HOW I GOT TO CARLETON
“I knew I wanted to play basketball after high school, so I started looking at smaller schools. There was a camp at Macalester I was about to attend, and I had a cousin (Julia ‘14) at Carleton. She said, ‘If you’re in the area, you have to come visit. Carleton checks off every box you’re looking for.’ (Julia) has always been considered the smartest person in the family, so it got me thinking, ‘Hey, maybe I should go to Carleton?’
“When I eventually came back to campus for Accepted Student Days, I said that I wanted to stay with a regular student, not a basketball player.
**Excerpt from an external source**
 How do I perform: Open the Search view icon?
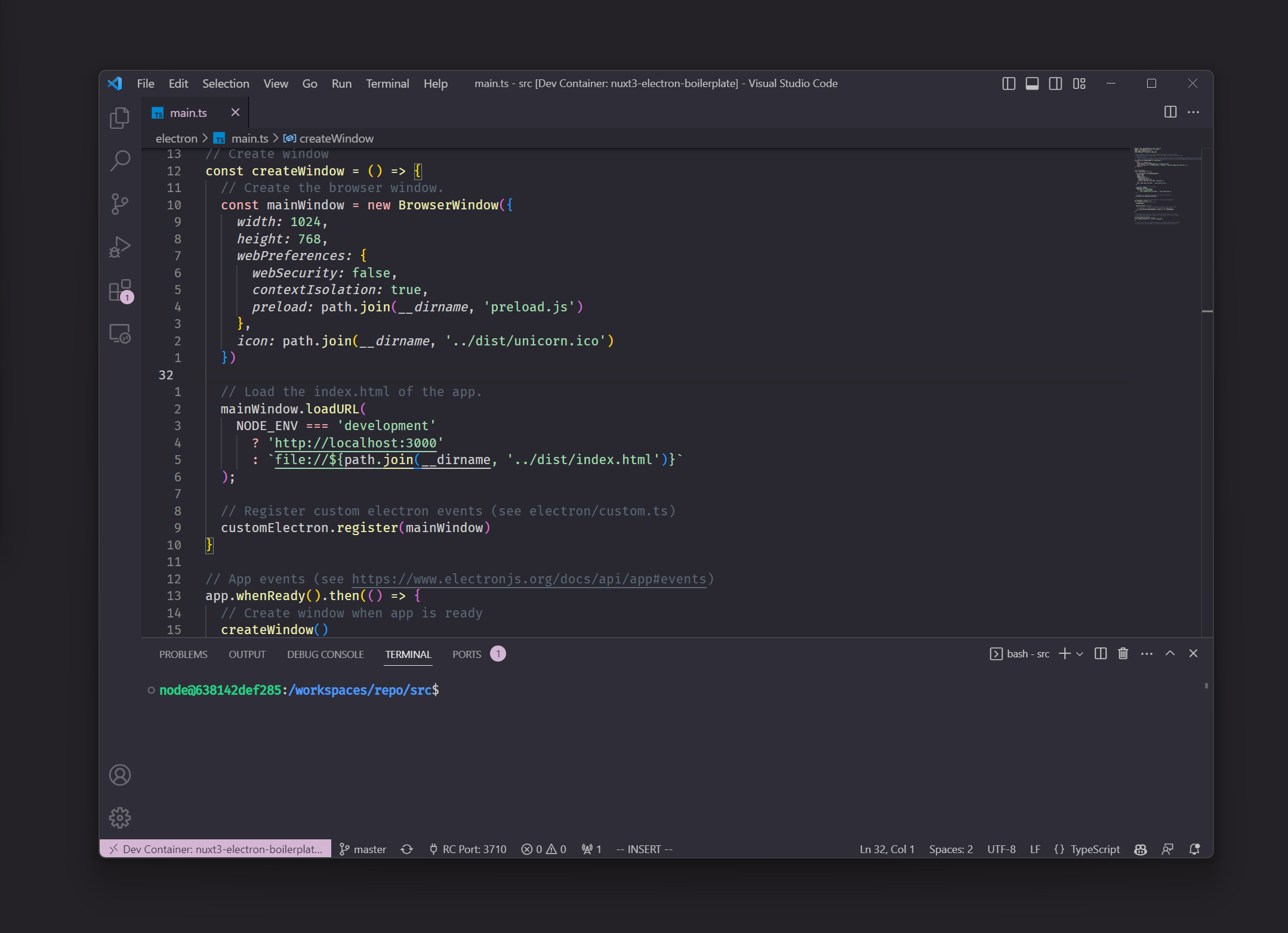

It’s kind of weird to know this already in high school, but as much as I wanted to play a sport in college, I didn’t want that to be the thing that defined me at Carleton. I ended up going to a square dance in West Gym—coincidentally, where the basketball court is—with the student that (hosted) me. And it was a blast. I had so much fun. I knew if I could be an athlete and still go square dancing on campus, then it had to be the right fit.”
MY TURNING POINT
“Honestly, my turning point was just getting here. Being able to go to a school and play basketball, be an RA (resident assistant), work in the Career Center, be in Chess Club, try Nordic skiing, create all these friendships—it’s what I had been waiting for. To me, your time in college is special. Your responsibility for four years is to learn. And that’s so cool to me. Once I got in, I felt my mindset change already.
“I took a class called Economics of the Public Sector (Econ: 270), and it was one of those moments that really defined Carleton to me. Our professor (Jenny Bourne) said, ‘OK, this is what I’m going to do: I’ll teach you as much as I can in the first five weeks, and then I’ll give a test. For the next five weeks, you can do any research project in the real world that’s related to what you just learned’. … and to hear that, I just think it’s very liberal arts. She cared that we learned the concepts in class and applied them to the real world. To me, that’s really knowing the material.”
NOW THAT I’M ABOUT TO LEAVE
“I was picking up my cap and gown, and in the corner I saw that they were selling diploma frames. Seeing the diploma in a frame kind of hit me, ‘Hey, I’m going to have that from Carleton.’ All the hard work, everything that I’ve been through, is reaching an endpoint here.
“I think I’m ready to move on. I didn’t always feel that way. I was having such an amazing time during my first three years, I didn’t think I would ever want to leave. But that next step is sinking in. You’re saying goodbyes already, seeing other people get ready to leave. It’s becoming easier.
“What I tell myself—and what I tell my friends who are worried about where we end up after here—is there’s more about Carleton that has yet to show itself. Some of my best friends down the road could potentially be people I don’t even know at Carleton. We could end up living in the same city, and maybe because we said ‘hi’ on campus a few times, we’ll meet up and become really good friends. I think Carleton’s culture of friendliness will continue to follow me.”